Day Two, we tackled the Laguna de Los Tres hike. Rain clouds loomed threateningly for the first hour, but by the time we got to the first mirador (lookout), they’d mostly dispersed. We had incredible views of Fitz Roy for the nearly the entire four hours we hiked in to the lake near its base. (The clear shots of Fitz Roy here were largely taken from this hike.) We also had clear views of a nearby glacier, and on the way back, we stopped for a rest at Laguna Capri. Sitting at the shores of a sapphire lake underneath an majestic mountain filled me with overwhelming gratitude for Mother Earth and Her abundant beauty.

By Day Three, we had our hiking legs, so to speak, so we opted for the Tumbado hike for a view from a bit higher vantage point. We started at 200 meters and steadily climbed to nearly 1500 meters (that’s 4900 feet, for us Americans, the only people in the world who still insist on an antiquated, nonsensical measurement system that’s even been abandoned by its creators). Above about 1200 meters, the only vegetation that could withstand the harsh winds was a small dome-shaped shrub, so the landscape was moon-like in appearance, with rocks and dust being the predominant inhabitants. We had a beautiful view of some of the mountains, as well as of the valley and lake below.

On the way back, we left a wooded area only to find ourselves in a field with cows grazing, ignorant bliss that they’d soon be famed Argentine steaks. One cow looked squarely at us and made a sound more accurately described as bleating than mooing and trotted our way. While I am a Midwesterner, I was a townie, not a farm girl. So when a cow runs toward me like a tortured bull in a Pamplona stadium, I get nervous. After what seemed like an uncomfortable amount of time, the cow veered away to join her herd. (She’d been yelling about a calf, who emerged from the woods minutes later). Relieved to not be under those one-ton hooves, we made our way back to town, triumphant to have conquered yet another big hike.

For our final trek, we branched out by taking a taxi to a location outside of town to trek to Laguna Electrico, at the face of the Marconi Glacier. Most of the path was in a wooded forest along a glacial stream. Soft breezes whispered through the trees, and it was as if we’d stepped into the pages of Thoreau. I found myself meditating on the pure joy of nature, and ideas about all sorts of things danced playfully in my mind.

After a couple hours, however, we had to leave the path and enter what would have been a glacial riverbed but was now mainly a field of stones. The scene change was profound, as the wind smacked us in the face and ripped at our clothes. We struggled to add layers of warmth and windproofing as we caught our first glimpses of the Marconi Glacier.
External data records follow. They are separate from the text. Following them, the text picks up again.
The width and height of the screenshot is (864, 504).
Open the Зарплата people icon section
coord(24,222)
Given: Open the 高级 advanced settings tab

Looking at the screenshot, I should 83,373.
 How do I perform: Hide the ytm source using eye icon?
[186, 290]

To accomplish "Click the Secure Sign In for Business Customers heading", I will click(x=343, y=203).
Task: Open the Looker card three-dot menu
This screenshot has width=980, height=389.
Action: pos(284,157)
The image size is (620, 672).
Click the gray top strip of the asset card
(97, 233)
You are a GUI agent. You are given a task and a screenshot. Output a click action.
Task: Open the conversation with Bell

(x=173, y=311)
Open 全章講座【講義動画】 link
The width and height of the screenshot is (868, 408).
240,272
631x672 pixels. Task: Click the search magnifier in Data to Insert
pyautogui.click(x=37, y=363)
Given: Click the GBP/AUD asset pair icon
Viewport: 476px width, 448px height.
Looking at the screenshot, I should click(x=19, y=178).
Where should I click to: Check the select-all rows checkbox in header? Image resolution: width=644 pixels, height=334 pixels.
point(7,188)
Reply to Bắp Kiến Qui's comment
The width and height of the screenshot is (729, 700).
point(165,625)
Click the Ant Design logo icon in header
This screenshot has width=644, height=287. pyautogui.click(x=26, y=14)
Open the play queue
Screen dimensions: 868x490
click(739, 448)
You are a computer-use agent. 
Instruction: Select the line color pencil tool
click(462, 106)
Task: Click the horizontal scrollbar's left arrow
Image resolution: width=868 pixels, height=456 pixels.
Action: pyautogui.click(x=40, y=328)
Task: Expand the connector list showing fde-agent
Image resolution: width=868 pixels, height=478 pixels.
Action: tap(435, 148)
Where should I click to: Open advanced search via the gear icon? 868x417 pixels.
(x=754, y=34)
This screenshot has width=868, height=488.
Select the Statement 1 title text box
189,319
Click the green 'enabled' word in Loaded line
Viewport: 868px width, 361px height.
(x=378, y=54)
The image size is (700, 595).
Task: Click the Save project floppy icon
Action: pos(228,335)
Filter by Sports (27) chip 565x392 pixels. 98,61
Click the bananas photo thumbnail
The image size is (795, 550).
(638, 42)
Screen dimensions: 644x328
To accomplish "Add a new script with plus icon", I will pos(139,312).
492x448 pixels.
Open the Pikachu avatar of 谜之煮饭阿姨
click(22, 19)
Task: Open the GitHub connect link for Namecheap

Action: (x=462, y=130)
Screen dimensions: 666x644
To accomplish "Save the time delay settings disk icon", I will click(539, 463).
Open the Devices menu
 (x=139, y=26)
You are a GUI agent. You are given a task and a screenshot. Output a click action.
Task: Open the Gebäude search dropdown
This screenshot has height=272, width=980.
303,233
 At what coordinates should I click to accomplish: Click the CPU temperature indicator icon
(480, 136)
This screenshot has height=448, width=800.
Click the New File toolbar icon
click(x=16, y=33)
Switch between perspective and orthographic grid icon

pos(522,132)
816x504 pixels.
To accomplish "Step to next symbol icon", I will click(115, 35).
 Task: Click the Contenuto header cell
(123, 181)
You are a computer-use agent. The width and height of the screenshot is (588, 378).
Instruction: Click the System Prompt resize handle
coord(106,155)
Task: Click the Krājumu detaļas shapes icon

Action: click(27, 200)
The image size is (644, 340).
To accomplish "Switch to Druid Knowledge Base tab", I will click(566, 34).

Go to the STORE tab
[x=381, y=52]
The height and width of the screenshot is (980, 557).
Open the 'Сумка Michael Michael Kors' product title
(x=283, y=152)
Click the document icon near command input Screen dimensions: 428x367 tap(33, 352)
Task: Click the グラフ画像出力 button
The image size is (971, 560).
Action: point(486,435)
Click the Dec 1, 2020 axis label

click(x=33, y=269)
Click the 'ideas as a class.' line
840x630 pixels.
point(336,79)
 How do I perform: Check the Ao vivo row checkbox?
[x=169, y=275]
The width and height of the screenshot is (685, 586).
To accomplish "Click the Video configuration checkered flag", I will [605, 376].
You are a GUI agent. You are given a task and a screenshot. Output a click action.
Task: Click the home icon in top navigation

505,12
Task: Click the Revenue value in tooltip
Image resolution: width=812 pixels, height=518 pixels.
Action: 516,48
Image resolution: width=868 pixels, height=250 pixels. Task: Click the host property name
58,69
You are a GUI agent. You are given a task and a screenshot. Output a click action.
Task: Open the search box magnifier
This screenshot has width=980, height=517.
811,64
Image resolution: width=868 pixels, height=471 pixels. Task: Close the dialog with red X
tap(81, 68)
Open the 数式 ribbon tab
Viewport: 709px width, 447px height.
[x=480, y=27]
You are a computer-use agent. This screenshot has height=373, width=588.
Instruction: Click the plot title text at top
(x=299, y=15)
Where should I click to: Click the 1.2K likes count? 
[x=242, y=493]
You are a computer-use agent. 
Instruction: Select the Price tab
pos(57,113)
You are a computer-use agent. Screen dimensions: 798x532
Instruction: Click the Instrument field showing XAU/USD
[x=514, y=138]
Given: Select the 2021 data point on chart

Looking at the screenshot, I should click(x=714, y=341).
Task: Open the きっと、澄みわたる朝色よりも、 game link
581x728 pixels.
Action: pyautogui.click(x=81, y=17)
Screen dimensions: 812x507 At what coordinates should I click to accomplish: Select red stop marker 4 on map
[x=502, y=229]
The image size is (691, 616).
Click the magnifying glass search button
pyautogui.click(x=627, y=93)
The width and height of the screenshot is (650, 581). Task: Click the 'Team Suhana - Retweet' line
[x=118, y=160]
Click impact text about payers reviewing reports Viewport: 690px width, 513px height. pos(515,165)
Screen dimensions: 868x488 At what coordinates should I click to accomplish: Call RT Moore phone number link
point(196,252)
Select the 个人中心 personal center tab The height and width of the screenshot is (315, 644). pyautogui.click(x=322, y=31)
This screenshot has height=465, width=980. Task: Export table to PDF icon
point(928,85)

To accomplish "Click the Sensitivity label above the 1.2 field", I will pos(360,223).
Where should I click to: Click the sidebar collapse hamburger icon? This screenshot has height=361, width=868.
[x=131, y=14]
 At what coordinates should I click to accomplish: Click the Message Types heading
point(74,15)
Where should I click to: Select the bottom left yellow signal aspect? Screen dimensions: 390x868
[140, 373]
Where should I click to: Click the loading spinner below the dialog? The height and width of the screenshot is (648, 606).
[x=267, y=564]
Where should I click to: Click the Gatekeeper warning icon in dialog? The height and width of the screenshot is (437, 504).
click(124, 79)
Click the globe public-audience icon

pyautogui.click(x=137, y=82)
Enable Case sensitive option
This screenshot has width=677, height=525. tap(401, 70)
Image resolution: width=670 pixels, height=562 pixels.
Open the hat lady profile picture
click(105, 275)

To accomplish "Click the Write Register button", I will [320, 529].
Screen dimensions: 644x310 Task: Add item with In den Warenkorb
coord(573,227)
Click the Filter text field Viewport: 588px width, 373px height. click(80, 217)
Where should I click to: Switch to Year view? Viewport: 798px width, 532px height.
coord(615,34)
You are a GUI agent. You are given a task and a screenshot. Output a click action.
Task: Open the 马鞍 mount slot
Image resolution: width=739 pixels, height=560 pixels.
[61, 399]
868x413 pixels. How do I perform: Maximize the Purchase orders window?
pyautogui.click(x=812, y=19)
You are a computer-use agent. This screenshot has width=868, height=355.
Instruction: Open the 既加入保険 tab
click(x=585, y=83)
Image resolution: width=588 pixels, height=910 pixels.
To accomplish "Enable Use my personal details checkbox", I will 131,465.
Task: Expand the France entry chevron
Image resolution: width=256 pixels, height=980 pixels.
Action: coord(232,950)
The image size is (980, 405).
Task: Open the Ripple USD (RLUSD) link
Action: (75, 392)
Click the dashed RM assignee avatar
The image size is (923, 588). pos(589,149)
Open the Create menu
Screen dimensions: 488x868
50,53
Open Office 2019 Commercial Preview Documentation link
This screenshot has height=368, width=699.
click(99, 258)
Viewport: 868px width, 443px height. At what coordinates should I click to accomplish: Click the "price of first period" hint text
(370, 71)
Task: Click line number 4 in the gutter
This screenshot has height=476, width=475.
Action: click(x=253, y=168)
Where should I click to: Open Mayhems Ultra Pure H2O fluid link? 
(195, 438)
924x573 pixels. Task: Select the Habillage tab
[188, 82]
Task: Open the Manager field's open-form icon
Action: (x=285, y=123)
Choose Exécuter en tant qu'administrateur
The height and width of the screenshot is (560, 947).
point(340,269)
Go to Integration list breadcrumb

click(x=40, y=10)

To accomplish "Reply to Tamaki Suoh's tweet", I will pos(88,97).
We followed the ridiculously arbitrary yellow trail markers (did it really matter where we walked in a rock field?) and got as close to the lake as we could. Our path was impeded by streams running off the mountains to our right, and the glacier was now obscured by clouds and rain. We made our way back to the Enchanted Forest and agreed that this was, by far, the best way to spend a Sunday afternoon, sadly our last day in El Chalten.